## What is expected
Could you return the lines below exactly, from the first line up to and including the line that holds "Kontakta oss (2426, 778)"?

## Provided material
• • • • • • •
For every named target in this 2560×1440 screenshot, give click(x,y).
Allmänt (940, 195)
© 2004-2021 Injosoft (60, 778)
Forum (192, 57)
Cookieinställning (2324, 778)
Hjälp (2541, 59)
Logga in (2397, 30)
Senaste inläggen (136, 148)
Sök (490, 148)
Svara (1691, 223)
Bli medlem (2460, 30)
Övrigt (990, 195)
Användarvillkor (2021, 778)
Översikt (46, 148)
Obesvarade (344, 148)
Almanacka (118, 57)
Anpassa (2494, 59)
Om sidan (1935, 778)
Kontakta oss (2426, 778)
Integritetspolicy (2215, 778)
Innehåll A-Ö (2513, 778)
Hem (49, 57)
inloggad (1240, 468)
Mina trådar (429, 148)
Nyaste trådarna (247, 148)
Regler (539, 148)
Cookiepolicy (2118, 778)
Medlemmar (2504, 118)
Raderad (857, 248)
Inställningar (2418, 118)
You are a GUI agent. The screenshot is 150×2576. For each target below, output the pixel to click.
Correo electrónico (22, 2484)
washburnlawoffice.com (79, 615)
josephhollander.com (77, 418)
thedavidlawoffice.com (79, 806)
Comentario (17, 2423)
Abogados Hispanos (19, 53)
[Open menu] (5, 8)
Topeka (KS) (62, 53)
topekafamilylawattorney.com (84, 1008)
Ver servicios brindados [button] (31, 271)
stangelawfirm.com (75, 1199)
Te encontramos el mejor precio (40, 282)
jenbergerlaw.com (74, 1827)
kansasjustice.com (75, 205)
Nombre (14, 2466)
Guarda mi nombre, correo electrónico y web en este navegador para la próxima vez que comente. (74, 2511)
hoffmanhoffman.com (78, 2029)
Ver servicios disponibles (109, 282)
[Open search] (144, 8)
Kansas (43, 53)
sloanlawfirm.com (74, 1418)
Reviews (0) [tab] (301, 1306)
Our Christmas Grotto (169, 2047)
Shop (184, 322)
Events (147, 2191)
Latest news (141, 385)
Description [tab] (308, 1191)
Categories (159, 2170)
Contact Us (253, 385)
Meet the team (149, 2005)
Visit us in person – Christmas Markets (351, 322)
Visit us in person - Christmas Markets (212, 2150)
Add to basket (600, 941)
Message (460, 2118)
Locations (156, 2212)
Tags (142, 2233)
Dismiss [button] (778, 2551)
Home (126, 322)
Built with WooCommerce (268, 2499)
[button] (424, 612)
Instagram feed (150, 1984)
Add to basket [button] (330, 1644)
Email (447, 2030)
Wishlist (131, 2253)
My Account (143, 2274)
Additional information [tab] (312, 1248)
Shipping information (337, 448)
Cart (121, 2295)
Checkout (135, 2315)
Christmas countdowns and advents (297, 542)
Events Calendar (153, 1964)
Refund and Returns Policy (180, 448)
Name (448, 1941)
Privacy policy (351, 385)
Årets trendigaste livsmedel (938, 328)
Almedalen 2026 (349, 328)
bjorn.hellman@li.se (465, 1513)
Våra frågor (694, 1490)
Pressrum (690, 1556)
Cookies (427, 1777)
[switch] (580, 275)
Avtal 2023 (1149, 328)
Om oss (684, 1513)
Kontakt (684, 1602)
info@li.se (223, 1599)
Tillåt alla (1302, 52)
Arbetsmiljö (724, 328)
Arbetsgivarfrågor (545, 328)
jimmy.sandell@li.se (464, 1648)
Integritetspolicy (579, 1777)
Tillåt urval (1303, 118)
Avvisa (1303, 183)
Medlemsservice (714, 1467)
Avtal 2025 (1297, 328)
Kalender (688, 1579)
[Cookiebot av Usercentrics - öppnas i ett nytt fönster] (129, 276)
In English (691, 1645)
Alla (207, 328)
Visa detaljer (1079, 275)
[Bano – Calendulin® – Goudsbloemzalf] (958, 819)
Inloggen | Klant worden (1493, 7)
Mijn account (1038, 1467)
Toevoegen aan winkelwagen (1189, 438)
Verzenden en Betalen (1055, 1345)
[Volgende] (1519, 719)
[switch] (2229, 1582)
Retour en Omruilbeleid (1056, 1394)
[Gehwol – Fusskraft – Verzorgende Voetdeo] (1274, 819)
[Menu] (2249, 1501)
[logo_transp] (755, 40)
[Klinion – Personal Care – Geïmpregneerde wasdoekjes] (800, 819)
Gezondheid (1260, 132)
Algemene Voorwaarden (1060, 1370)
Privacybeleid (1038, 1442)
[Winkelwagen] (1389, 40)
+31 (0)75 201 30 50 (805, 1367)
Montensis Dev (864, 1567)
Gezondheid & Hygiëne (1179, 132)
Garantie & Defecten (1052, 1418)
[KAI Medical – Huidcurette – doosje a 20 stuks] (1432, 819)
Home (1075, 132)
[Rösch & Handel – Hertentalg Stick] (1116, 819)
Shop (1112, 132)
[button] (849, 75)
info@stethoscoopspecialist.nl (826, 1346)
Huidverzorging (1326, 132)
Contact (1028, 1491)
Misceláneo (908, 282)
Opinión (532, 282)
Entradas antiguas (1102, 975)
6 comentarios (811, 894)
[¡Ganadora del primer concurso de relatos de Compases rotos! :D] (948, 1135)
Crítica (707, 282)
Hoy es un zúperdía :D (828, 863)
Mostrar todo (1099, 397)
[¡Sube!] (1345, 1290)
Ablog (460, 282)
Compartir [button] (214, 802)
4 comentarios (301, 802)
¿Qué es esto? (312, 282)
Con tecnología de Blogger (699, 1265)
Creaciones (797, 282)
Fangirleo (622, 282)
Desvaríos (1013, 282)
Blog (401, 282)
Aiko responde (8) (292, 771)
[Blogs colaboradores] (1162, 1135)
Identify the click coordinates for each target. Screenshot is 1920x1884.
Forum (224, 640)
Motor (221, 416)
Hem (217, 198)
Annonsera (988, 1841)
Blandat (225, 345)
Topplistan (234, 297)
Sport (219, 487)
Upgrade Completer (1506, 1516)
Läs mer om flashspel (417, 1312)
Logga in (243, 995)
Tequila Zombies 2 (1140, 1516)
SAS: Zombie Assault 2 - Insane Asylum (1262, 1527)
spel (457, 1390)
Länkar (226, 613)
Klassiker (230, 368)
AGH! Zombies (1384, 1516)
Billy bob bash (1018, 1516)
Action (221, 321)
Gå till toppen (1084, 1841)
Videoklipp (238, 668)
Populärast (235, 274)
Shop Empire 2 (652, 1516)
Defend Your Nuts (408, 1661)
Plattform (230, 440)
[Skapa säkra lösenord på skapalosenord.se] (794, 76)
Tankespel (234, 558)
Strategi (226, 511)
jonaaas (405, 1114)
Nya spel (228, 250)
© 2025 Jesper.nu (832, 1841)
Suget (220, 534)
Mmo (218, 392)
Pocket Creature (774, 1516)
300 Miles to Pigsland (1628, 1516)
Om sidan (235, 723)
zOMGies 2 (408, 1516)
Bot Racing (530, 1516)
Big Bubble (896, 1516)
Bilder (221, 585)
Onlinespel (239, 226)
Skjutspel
• • • • • • •
## Your response
For every named target in this 2560×1440 screenshot, give click(x,y).
Allmänt (940, 195)
© 2004-2021 Injosoft (60, 778)
Forum (192, 57)
Cookieinställning (2324, 778)
Hjälp (2541, 59)
Logga in (2397, 30)
Senaste inläggen (136, 148)
Sök (490, 148)
Svara (1691, 223)
Bli medlem (2460, 30)
Övrigt (990, 195)
Användarvillkor (2021, 778)
Översikt (46, 148)
Obesvarade (344, 148)
Almanacka (118, 57)
Anpassa (2494, 59)
Om sidan (1935, 778)
Kontakta oss (2426, 778)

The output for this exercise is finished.